Sagan is cycling’s top gunslinger
He has never been a shrinking violet when the gas pedal goes down.
The dust over Slovakian world champion Peter Sagan’s expulsion from this year’s Tour de France will take some time to settle.
The injudicious elbow cocked by Sagan put Mark Cavendish into the crash barrier – and ultimately out of the Grand Boucle with a cracked shoulder blade – in the furious last 100m of the sprint finish in Tuesday’s 207.5km stage from Mondorf-les-Bains to Vittel.
The unhappy ending to the stage points directly to the very nature of cycling’s top sprinters. They are, in short, the gunslingers of the sport and when the red mist descends as the adrenaline kicks in and the line gets closer there are two options: back off or put it all out there.
Cavendish has a fine record on the road, winning 30 Tour de France stages, putting him second on the all-time list – and with 48 Grand Tour stage victories he is joint third on the all-time list.
But he has gathered a reputation for arrogance alongside that record.

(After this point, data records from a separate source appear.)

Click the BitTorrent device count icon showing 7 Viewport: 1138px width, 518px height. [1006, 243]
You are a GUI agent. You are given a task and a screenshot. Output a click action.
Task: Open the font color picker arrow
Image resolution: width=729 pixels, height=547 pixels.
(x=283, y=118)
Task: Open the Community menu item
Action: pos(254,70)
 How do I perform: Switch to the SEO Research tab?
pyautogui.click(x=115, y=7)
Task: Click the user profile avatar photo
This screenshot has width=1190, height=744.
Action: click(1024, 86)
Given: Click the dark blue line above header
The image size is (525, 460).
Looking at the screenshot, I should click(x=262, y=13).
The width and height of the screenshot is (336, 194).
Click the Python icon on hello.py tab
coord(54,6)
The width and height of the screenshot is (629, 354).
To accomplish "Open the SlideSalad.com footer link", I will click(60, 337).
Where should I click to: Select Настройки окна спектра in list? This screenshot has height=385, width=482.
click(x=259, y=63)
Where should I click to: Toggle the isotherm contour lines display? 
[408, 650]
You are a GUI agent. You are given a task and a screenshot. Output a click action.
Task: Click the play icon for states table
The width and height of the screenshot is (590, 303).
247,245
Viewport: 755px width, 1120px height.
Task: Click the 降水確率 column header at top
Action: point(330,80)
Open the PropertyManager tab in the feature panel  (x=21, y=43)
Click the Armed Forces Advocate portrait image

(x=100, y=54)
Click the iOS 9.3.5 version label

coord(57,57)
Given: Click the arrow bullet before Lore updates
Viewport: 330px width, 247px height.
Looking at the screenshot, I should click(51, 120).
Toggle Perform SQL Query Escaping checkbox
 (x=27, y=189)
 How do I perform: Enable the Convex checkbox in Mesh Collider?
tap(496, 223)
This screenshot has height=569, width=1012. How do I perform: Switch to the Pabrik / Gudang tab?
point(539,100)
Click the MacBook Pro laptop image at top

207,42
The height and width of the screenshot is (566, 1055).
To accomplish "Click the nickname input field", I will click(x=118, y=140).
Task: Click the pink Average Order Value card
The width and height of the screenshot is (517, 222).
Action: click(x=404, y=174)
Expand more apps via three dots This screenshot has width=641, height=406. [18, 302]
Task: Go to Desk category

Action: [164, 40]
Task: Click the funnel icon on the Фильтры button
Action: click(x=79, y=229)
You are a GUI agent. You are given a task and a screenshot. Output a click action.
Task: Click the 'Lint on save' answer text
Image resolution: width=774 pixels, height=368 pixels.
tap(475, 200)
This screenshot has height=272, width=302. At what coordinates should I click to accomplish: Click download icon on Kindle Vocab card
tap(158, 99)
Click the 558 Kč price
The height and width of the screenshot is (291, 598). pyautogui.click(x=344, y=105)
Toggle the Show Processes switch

“When journalists at the Tour de France ask me if I am the best sprinter, I answer Yes, and that’s seen as arrogance,” he said in 2008. “But if they don’t ask me, I don’t say I’m the best sprinter in the world.”
Sagan has never been a shrinking violet when the gas pedal goes down. He has a string of victories – including world road race titles for the past two years – and since he entered the charged arena of Le Tour in 2012, has worn the sprinters green jersey every year since.
His chance of matching German Erik Zabel’s record of six green jersey victories has disappeared this year, but very few would predict that Sagan will better that benchmark in years to come.
Sagan also has an individual arrogance you would expect from a fabulously talented rider. “I do not want to be the second Eddy Merckx,” he said of comparisons with the Belgian legend. “I want to be the first Peter Sagan.”
With that attitude, it is hardly surprising that the man they call the “Tourminator” would see his rivals as anything other than targets, or that a character as prickly as Cavendish would resent being allotted this status by the Serb.
Road cycling’s sprinters are an inherently different breed – much like the demented runners taking on the bulls in Pamplona.